• **TEXT PASSAGE**:
My brother sent me the article from the "Georgia Strait" and this website was mentioned. As I'm no stranger to these types of message forums I figured I should be an active participant.
So..whats MY story? It goes back quite a few years and has lots of the usual worries, setbacks and letdowns normally associated with Student Loans. I've seen people have nervous breakdowns over the issue. These are YOUNG people with no attachments and they should know better than to let it get to them in such a manner, after all, its only money when looking at it in the grand scope of things. I know, that sounds rather flippant, but its still not worth your health and welfare to get bent outa shape about it.
To begin, I decided to go back to school back in 1988, wow!, so many years ago. I completed 2 years at BCIT in Fish, Wildlife and Recreation Program and then did a 5 year hitch at UVic. So I have a Degree of Technology and a B.Sc. out of all that. During that time I was employed on a seasonal basis with a consulting firm that gathered information used for the management of the commercial salmon fishery on west coast BC. I completed my studies, ie. didn't change my format and graduate with a degree in hair dressing or basket weaving. As a result my BC Student Loans were forgiven and I only owed a balance of $55 which I paid promptly. However, I found that the CSL was a totally different animal alltogether. I was in to the tune of roughly $25,000! I applied for Interest relief to hold things at bay until I could get the finances organized. They send you a financial questionnaire every month. Around the second month I did not receive any correspondence from them. I found out later that it was sent to a house a few blocks away from me and it was too late to renegotiate interst relief. I don't know if that was the intended plan or not, suffice it to say, I was no longer elegible for interest relief.

• **EXERCISE A**:
Do these statements agree with the student loan post? (i) After the BC Student Loans were forgiven, a balance of $55 remained. (ii) The writer spent five years at BCIT. (iii) One month's correspondence went to a house a few blocks from the writer's. For each, answer yes or no and quote the words of the post that decide it.
• **EXERCISE B**:
Pick up the student loan post after its last sentence and continue it in the same voice.

• **PROVIDED INFORMATION**:
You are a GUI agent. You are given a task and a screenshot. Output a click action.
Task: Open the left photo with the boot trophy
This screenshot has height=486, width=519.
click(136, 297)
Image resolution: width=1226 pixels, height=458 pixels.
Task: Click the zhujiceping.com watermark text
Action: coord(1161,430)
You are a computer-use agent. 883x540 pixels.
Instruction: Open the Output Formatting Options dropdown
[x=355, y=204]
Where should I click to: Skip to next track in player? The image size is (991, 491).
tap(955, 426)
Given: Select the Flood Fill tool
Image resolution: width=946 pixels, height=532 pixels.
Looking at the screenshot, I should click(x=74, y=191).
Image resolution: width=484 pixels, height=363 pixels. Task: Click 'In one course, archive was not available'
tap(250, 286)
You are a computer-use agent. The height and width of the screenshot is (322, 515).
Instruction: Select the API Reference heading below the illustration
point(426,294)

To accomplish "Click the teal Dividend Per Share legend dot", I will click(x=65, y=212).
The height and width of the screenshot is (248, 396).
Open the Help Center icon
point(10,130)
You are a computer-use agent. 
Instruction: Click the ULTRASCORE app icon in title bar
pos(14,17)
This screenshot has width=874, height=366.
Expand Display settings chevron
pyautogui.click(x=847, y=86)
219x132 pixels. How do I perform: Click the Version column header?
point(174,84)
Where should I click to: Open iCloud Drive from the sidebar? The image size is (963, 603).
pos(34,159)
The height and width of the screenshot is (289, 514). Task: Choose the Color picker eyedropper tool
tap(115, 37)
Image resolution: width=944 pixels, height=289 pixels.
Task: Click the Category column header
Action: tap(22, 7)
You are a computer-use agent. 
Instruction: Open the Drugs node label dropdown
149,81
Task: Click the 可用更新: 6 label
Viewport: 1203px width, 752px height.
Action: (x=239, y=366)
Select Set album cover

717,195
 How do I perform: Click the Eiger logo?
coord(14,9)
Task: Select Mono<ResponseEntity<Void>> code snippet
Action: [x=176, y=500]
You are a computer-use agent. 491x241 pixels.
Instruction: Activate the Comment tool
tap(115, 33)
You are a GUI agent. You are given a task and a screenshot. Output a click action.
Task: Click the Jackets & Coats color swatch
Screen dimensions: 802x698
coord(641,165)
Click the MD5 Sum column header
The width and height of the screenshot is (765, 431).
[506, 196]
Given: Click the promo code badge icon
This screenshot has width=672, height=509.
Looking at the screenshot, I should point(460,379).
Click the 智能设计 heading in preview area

• **EXPECTED OUTPUT A**:
(i) Yes: "I only owed a balance of $55 which I paid promptly."
(ii) No: "I completed 2 years at BCIT in Fish, Wildlife and Recreation Program and then did a 5 year hitch at UVic."
(iii) Yes: "it was sent to a house a few blocks away from me"

• **EXPECTED OUTPUT B**:
Things were getting better at work and I found myself getting a better wage, in a position of hiring and training people and working about 8 months out of the year. Just before I was going to negotiate payments everything came crashing down around me. The federal Gov't cut back the fishery and took all the contracts away from my employer. I contacted those people who had taken over the work (Dept. of Fisheries and Oceans) about getting hired, after all, I was fully trained for the work and knew pretty much every aspect of dealing with personnel and those involved. But unfortunately, they had no room for me, citing budget constraints etc. and even then the fishery wss cut back to such an extent that there wouldn't have been enough work available to feed a cat for a year let alone myself.
So here I am living from paycheck to paycheck (when there is one) like the rest of you good people, doing odd jobs, yardwork for sympathetic friends and relatives, working for sweatshop painting outfits who can't tell you if you are working from one day to the next. Credit cards are dragging in the mud. They've been keeping all income tax refunds and GST cheques since 1997. A couple times I thought I had a good job and sent the collection agency (TCH International) cheques but those jobs fell thru. Since then I've been in a financial position where I can only take whats available. You just can't hold out for a high paying full-time job, as its a simple matter of survival. I'm lucky that I don't have any dependants, and live in a low profile lifestyle, but I'm just eking by.
The collection agency contacted me thru my mother. She didn't know what it was all about and its not something that is openly discussed, ie. student loan default, to family. Too many alarm bells go off. So this woman calls me and asks for payment in full. I basically said, "C'mon over! If you can find anything in my place thats worth $25,000 ITS YOURS!" Then she went on about me asking my parents to take out mortgages on their properties to help pay the debt, etc. etc. the usual impossible and implausible stuff. They sent me a financial questionnaire to see where my income and expenses were. At the time I was on EI and lo and behold! my monthly $1200 income was EXACTLY the same as my monthly $1200 expenses, imagine that! So I wrote them a nice letter, explaining my situation and arranged to send them $20 a month OUTSIDE of what I was capable of paying.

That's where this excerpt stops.